ACTIVITY:
Your output must consist solely of the lines from the one containing "The height and width of the screenshot is (620, 1000)." through the end of the records, reproduced exactly.

Data excerpts:
"""

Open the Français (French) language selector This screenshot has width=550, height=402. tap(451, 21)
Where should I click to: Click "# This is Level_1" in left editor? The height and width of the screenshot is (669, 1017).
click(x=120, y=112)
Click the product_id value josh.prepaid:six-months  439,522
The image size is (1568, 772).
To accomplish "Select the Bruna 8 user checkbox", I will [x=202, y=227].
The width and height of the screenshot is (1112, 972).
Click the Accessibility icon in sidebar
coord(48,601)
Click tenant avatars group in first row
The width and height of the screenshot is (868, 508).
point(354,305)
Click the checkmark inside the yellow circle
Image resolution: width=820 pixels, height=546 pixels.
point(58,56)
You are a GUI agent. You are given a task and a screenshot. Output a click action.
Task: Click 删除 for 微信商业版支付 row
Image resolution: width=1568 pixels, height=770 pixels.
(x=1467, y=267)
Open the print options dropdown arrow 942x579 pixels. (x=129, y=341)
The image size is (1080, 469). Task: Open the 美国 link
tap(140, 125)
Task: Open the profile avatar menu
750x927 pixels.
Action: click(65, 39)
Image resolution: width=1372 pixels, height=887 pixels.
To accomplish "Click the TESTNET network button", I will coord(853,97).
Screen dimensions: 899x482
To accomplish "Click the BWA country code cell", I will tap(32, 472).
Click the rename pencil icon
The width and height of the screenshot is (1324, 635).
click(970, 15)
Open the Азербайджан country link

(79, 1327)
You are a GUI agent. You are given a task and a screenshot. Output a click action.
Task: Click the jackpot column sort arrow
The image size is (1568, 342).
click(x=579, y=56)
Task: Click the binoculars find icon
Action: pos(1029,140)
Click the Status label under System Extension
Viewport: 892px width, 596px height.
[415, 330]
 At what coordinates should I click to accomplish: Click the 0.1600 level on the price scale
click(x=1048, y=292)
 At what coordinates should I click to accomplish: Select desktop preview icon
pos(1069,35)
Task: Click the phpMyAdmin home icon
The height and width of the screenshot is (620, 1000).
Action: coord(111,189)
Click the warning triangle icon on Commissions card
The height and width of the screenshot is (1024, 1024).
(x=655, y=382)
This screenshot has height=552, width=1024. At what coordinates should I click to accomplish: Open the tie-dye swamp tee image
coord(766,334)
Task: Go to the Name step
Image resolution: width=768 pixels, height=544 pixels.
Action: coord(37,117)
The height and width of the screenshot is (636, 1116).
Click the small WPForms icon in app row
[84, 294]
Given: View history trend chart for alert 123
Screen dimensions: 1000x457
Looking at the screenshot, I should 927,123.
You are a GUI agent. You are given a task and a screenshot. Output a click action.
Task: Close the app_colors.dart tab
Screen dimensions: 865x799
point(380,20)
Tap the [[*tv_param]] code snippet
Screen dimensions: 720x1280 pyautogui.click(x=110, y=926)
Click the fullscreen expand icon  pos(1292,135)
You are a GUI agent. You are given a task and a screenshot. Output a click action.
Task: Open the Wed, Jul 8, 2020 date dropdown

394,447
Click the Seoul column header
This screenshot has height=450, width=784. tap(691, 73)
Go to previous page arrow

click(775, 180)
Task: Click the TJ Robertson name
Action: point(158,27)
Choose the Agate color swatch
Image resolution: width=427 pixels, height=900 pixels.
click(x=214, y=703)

"""

ANSWER SPACE:
The height and width of the screenshot is (620, 1000).
Action: coord(111,189)
Click the warning triangle icon on Commissions card
The height and width of the screenshot is (1024, 1024).
(x=655, y=382)
This screenshot has height=552, width=1024. At what coordinates should I click to accomplish: Open the tie-dye swamp tee image
coord(766,334)
Task: Go to the Name step
Image resolution: width=768 pixels, height=544 pixels.
Action: coord(37,117)
The height and width of the screenshot is (636, 1116).
Click the small WPForms icon in app row
[84, 294]
Given: View history trend chart for alert 123
Screen dimensions: 1000x457
Looking at the screenshot, I should 927,123.
You are a GUI agent. You are given a task and a screenshot. Output a click action.
Task: Close the app_colors.dart tab
Screen dimensions: 865x799
point(380,20)
Tap the [[*tv_param]] code snippet
Screen dimensions: 720x1280 pyautogui.click(x=110, y=926)
Click the fullscreen expand icon  pos(1292,135)
You are a GUI agent. You are given a task and a screenshot. Output a click action.
Task: Open the Wed, Jul 8, 2020 date dropdown

394,447
Click the Seoul column header
This screenshot has height=450, width=784. tap(691, 73)
Go to previous page arrow

click(775, 180)
Task: Click the TJ Robertson name
Action: point(158,27)
Choose the Agate color swatch
Image resolution: width=427 pixels, height=900 pixels.
click(x=214, y=703)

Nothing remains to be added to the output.